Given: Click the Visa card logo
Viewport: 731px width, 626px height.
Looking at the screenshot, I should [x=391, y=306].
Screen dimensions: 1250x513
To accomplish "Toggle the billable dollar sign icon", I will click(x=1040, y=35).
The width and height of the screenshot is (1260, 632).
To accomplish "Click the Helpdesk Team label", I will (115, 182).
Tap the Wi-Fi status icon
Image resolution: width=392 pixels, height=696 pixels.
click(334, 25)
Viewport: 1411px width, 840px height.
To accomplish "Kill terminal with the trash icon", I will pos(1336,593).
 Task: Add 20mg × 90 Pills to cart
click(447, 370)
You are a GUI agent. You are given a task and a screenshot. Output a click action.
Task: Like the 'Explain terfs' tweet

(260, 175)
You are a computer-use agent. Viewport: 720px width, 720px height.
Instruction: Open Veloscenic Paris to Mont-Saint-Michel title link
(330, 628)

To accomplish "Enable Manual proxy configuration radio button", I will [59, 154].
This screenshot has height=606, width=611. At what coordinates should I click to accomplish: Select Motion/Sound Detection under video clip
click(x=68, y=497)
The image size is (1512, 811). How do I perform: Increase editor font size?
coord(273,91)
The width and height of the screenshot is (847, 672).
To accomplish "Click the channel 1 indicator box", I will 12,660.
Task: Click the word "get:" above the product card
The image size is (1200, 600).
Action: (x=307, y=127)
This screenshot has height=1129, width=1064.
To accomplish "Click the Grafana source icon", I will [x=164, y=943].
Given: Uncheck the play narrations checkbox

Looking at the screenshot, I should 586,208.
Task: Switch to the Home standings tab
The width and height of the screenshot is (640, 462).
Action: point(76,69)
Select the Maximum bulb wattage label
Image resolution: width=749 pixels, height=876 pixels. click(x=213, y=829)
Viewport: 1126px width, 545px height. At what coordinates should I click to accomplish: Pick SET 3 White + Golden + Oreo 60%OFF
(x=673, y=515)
════
The complete listing is to be repeated word for word.

Given: Click the Visa card logo
Viewport: 731px width, 626px height.
Looking at the screenshot, I should [x=391, y=306].
Screen dimensions: 1250x513
To accomplish "Toggle the billable dollar sign icon", I will click(x=1040, y=35).
The width and height of the screenshot is (1260, 632).
To accomplish "Click the Helpdesk Team label", I will (115, 182).
Tap the Wi-Fi status icon
Image resolution: width=392 pixels, height=696 pixels.
click(334, 25)
Viewport: 1411px width, 840px height.
To accomplish "Kill terminal with the trash icon", I will pos(1336,593).
 Task: Add 20mg × 90 Pills to cart
click(447, 370)
You are a GUI agent. You are given a task and a screenshot. Output a click action.
Task: Like the 'Explain terfs' tweet

(260, 175)
You are a computer-use agent. Viewport: 720px width, 720px height.
Instruction: Open Veloscenic Paris to Mont-Saint-Michel title link
(330, 628)

To accomplish "Enable Manual proxy configuration radio button", I will [59, 154].
This screenshot has height=606, width=611. At what coordinates should I click to accomplish: Select Motion/Sound Detection under video clip
click(x=68, y=497)
The image size is (1512, 811). How do I perform: Increase editor font size?
coord(273,91)
The width and height of the screenshot is (847, 672).
To accomplish "Click the channel 1 indicator box", I will 12,660.
Task: Click the word "get:" above the product card
The image size is (1200, 600).
Action: (x=307, y=127)
This screenshot has height=1129, width=1064.
To accomplish "Click the Grafana source icon", I will [x=164, y=943].
Given: Uncheck the play narrations checkbox

Looking at the screenshot, I should 586,208.
Task: Switch to the Home standings tab
The width and height of the screenshot is (640, 462).
Action: point(76,69)
Select the Maximum bulb wattage label
Image resolution: width=749 pixels, height=876 pixels. click(x=213, y=829)
Viewport: 1126px width, 545px height. At what coordinates should I click to accomplish: Pick SET 3 White + Golden + Oreo 60%OFF
(x=673, y=515)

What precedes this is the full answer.